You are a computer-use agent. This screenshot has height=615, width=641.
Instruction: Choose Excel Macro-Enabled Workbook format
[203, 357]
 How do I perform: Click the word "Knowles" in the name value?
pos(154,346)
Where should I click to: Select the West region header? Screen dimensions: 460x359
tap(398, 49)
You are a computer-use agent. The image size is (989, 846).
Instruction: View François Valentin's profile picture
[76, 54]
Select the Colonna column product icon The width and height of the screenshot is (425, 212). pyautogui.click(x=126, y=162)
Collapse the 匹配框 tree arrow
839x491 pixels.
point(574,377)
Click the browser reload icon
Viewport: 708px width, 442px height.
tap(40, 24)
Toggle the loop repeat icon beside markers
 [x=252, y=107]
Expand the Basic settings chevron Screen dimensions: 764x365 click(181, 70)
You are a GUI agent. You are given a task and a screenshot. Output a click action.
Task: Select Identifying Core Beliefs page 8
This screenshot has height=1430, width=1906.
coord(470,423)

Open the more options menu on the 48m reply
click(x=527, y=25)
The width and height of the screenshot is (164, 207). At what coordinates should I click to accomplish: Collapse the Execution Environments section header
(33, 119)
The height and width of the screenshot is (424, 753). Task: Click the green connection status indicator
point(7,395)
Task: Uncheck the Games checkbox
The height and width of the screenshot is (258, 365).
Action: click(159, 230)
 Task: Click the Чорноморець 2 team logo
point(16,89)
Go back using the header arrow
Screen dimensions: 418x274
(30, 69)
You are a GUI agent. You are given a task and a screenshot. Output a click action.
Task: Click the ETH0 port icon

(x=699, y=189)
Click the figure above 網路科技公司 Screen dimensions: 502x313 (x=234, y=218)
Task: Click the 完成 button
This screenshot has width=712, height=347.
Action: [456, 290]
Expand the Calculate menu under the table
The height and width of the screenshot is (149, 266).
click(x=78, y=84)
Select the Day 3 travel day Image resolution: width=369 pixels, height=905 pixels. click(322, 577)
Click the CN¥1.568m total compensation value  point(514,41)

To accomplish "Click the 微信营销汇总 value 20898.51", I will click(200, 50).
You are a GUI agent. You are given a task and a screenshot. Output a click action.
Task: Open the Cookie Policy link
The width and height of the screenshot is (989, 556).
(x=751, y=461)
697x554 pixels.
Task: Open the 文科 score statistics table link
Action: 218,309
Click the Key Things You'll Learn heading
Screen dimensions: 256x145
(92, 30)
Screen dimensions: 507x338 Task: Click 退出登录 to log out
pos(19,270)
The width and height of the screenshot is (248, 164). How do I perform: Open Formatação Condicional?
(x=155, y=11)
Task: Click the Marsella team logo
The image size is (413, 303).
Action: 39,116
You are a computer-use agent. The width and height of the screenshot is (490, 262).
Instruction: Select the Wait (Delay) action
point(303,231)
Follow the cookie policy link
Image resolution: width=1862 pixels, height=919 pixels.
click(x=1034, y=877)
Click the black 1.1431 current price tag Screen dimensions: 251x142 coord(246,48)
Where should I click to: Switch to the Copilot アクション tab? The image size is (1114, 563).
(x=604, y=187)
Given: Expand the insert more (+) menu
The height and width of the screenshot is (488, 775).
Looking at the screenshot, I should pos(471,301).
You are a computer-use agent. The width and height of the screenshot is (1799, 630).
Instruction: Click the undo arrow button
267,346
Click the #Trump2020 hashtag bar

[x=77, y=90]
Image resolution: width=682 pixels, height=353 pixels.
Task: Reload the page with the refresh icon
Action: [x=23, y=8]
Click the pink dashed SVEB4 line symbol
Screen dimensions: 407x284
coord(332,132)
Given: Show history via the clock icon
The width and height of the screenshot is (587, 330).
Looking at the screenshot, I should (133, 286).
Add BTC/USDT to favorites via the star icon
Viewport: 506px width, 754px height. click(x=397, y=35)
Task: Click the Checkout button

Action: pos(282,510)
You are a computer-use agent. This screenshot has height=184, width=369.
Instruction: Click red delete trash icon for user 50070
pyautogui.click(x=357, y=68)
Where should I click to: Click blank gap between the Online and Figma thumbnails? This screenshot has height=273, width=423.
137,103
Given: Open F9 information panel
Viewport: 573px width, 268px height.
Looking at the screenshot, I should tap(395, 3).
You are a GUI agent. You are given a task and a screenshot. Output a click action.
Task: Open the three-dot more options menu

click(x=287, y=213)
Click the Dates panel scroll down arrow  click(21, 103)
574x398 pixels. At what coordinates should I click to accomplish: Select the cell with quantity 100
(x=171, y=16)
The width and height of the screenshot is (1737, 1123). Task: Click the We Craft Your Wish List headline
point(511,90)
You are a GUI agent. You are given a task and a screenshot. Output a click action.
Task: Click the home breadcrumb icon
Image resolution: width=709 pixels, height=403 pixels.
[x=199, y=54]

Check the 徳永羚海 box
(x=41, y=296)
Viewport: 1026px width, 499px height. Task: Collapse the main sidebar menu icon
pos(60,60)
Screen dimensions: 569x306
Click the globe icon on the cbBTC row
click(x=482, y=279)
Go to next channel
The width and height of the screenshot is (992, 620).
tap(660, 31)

→ **Exercise**
In the listing above, find the line containing "The image size is (413, 303)." and the line containing "Given: Open F9 information panel", then repeat those two lines and everything between them exactly.

→ **Reply to the task**
The image size is (413, 303).
Action: 39,116
You are a computer-use agent. The width and height of the screenshot is (490, 262).
Instruction: Select the Wait (Delay) action
point(303,231)
Follow the cookie policy link
Image resolution: width=1862 pixels, height=919 pixels.
click(x=1034, y=877)
Click the black 1.1431 current price tag Screen dimensions: 251x142 coord(246,48)
Where should I click to: Switch to the Copilot アクション tab? The image size is (1114, 563).
(x=604, y=187)
Given: Expand the insert more (+) menu
The height and width of the screenshot is (488, 775).
Looking at the screenshot, I should pos(471,301).
You are a computer-use agent. The width and height of the screenshot is (1799, 630).
Instruction: Click the undo arrow button
267,346
Click the #Trump2020 hashtag bar

[x=77, y=90]
Image resolution: width=682 pixels, height=353 pixels.
Task: Reload the page with the refresh icon
Action: [x=23, y=8]
Click the pink dashed SVEB4 line symbol
Screen dimensions: 407x284
coord(332,132)
Given: Show history via the clock icon
The width and height of the screenshot is (587, 330).
Looking at the screenshot, I should (133, 286).
Add BTC/USDT to favorites via the star icon
Viewport: 506px width, 754px height. click(x=397, y=35)
Task: Click the Checkout button

Action: pos(282,510)
You are a computer-use agent. This screenshot has height=184, width=369.
Instruction: Click red delete trash icon for user 50070
pyautogui.click(x=357, y=68)
Where should I click to: Click blank gap between the Online and Figma thumbnails? This screenshot has height=273, width=423.
137,103
Given: Open F9 information panel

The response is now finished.